**Given task 1**
Transcribe, without changes, the portion of the forum thread that begins with the words containing "Posted: Sat Jan" and ends with "couldn't find counterexample.".
**Given task 2**
In the forum thread, how many times does the user altertain say they have received WA?

**Selected passage**
--- BEGIN ---

Posted: Sun Dec 24, 2006 10:21 pm
by daveon
Email sent.

10011 WA

Posted: Sat Jan 13, 2007 10:49 am
by altertain
Could anybody send me AC code? (altertain.AT.gmail.com)

I have received WA 33 times. :cry:

I had tested all examples in this board, but I couldn't find counterexample.

Please help me.

In addition, I don't know right answer about "2 2 2 5 2" and "10 10 10 19 19". If you know right answer, please reply.

Here is my code



#define err 0.00000001

struct pnt {
long double x,y;
};

long double dis(pnt a,pnt b)
{
return sqrtl( (a.x-b.x)*(a.x-b.x)+(a.y-b.y)*(a.y-b.y) );
}

long double segdis(pnt sa,pnt sb,pnt pa) //선분과 점 사이 거리
{
long double a,b,c,t;

a=dis(sa,pa);
b=dis(sb,pa);
c=dis(sa,sb);
if (a<b)
t=a,a=b,b=t;
if (a*a>b*b+c*c || c<err)
return b;
t=(a+b+c)/2.0;
t=sqrtl(t*(t-a)*(t-b)*(t-c));
return 2.0*t/c;
}

long double gdis(long double a,long double b,long double x,long double y)
{
return fabsl((a*x+b*y)/sqrtl(a*a+b*b));
}

pnt c,p,q,w1,w2,o;
long double r;

int main()

--- END ---

**Supplied entries**
--- BEGIN ---

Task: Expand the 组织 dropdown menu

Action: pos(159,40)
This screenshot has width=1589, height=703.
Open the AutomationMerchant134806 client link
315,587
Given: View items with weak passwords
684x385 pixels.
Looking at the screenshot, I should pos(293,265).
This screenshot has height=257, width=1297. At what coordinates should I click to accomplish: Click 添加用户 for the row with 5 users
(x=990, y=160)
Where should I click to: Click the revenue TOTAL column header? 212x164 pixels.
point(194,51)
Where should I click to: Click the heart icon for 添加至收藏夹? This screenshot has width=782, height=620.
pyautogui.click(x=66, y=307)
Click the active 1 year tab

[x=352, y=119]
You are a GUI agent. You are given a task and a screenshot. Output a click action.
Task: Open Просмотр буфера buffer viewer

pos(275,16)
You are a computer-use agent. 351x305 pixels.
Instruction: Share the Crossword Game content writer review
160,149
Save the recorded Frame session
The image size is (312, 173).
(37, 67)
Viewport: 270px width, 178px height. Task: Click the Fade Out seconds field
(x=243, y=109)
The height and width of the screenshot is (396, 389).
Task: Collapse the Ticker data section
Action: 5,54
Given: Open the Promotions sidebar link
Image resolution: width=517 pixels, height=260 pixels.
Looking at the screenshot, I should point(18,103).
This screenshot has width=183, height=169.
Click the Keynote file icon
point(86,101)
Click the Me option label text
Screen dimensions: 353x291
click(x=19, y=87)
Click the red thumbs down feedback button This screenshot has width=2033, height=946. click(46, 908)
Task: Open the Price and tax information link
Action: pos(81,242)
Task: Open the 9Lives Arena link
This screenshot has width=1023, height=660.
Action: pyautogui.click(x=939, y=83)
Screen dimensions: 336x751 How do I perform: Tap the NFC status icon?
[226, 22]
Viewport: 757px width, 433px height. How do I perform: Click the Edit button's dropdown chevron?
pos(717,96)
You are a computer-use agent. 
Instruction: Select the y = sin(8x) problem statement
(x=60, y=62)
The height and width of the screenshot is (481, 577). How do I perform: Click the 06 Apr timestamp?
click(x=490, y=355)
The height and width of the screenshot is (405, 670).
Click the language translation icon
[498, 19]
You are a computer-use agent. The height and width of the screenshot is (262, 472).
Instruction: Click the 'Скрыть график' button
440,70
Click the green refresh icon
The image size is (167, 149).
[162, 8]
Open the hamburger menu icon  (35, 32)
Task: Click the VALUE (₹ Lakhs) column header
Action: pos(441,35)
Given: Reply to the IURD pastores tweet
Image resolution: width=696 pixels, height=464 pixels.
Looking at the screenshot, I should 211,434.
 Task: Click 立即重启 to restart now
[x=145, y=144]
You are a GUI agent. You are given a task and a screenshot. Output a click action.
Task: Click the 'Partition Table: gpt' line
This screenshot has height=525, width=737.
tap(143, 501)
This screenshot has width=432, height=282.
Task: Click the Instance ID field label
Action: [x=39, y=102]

--- END ---

**Result 1**
Posted: Sat Jan 13, 2007 10:49 am
by altertain
Could anybody send me AC code? (altertain.AT.gmail.com)

I have received WA 33 times. :cry:

I had tested all examples in this board, but I couldn't find counterexample.

**Result 2**
33 times.